The only difference between remove and purge is that purge also removes configuration files. Configuration files are usually listed in conffile, or created byt postinst. This is an advanced topic, BTW norsetto (Cesare Tirabassi) gave an interesting lesson about Maintainer Scripts for MOTU school. You can read the log on this wiki, it is definitely a recommended reading

=> I do not understand the use of "|| true" there.

Since || represents a logical OR, and the second espression is evaluated only if the first one is false, looks like it is used to return a true value even is the first expression evaluates to false.

=> Hopefully my bases in shell enables me to follow that (I work everyday in huge shell scripts ;))

The reason for doing such a thing depends from the kind of package and from what ufw app update --add-new <profile> actually does. BTW, it is just a plain bash script, so there is nothing really special there.

=> So, I really don know for what it is useful, appart always return 0 as a return code (does the installation failed in postinst if the return code is not 0 ?).

=> Ok, I checked deeply and there is a lot of scripts beginning with set -e, so, I think we do not want to mark the package as unconfigured if it is not registred on ufw.

  • I reported the bug manually in BTS, generating .patch and clean everything that has to be cleaned. I saw at https://wiki.ubuntu.com/Debian/Bugs that submittodebian makes that and enables you to clean what has to be cleaned. But as we have to do the diff between the debian version and our last ubuntu one, cleaning everything that is not attached to our patch, if we have a package -ubuntu2 (or more), submittodebian will not work on every changes since debian one and so, the diff making the patch can not be the good one (as something can have been changed between -ubuntu1 and -ubuntu2, appears in the diff but will not appeared or appeared differently against the debian changes)?

It uses the parent source directory (that has to be a debian source directory)

  • the versionning of nvidia-kernel-common-20051028+1ubuntu8 is quite strange (even the folder is renamed when you do a dch -i). Do you have something particular to speak about those package (the ones with the versionning)?

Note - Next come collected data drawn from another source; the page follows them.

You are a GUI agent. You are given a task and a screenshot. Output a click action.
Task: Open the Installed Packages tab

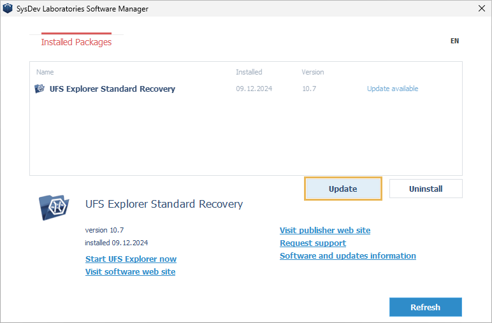76,42
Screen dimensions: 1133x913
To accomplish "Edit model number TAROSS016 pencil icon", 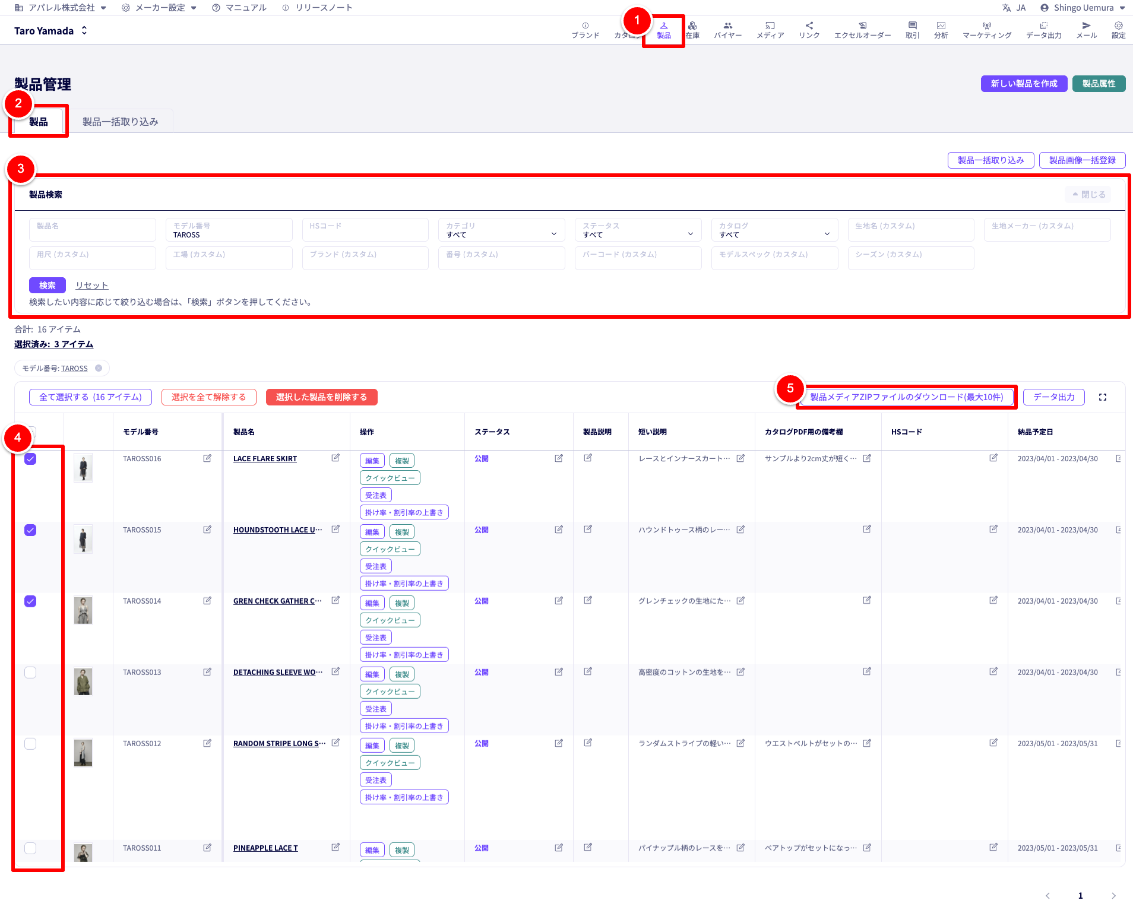I will pyautogui.click(x=207, y=458).
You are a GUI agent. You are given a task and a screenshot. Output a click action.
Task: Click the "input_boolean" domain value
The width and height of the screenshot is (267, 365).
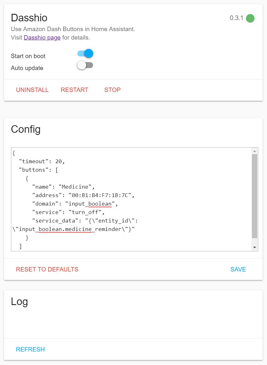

Some packages are very strange indeed. They are usually snapshots from CVSs and similar and sometimes they have a date (like yyyymmdd) as a version number. Usually, they follow the same versioning, the only difference here is + instead of - (but not alwas). Sometimes you will see ~ too. ~ is nice if you need to test a package in your ppa, because 1.2.3-4~5 is lower than 1.2.3.4

  • Everytime I apt-get a source, apt-get can't find the gpg key

for instance:

$ apt-get source lm-sensors
Lecture des listes de paquets... Fait
Construction de l'arbre des dépendances       
Lecture des informations d'état... Fait
Nécessité de prendre 204ko dans les sources.
Réception de : 1 http://archive.ubuntu.com intrepid/main lm-sensors-3 1:3.0.2-1ubuntu1 (dsc) [1205B]
Réception de : 2 http://archive.ubuntu.com intrepid/main lm-sensors-3 1:3.0.2-1ubuntu1 (tar) [176kB]
Réception de : 3 http://archive.ubuntu.com intrepid/main lm-sensors-3 1:3.0.2-1ubuntu1 (diff) [26,5kB]
204ko réceptionnés en 1s (152ko/s)   
gpg: Signature faite le lun 23 jun 2008 22:08:43 CEST avec la clé DSA ID 0F932C9C
gpg: Impossible de vérifier la signature: clé publique non trouvée
dpkg-source : extraction de lm-sensors-3 dans lm-sensors-3-3.0.2
dpkg-source : extraction de lm-sensors-3_3.0.2.orig.tar.gz
dpkg-source : mise en place de ./lm-sensors-3_3.0.2-1ubuntu1.diff.gz

"gpg: Impossible de vérifier la signature: clé publique non trouvée" stands for "gpg: Unable to check the signature: the public key can't be found". How to tell gpg to go to a public server to find the key?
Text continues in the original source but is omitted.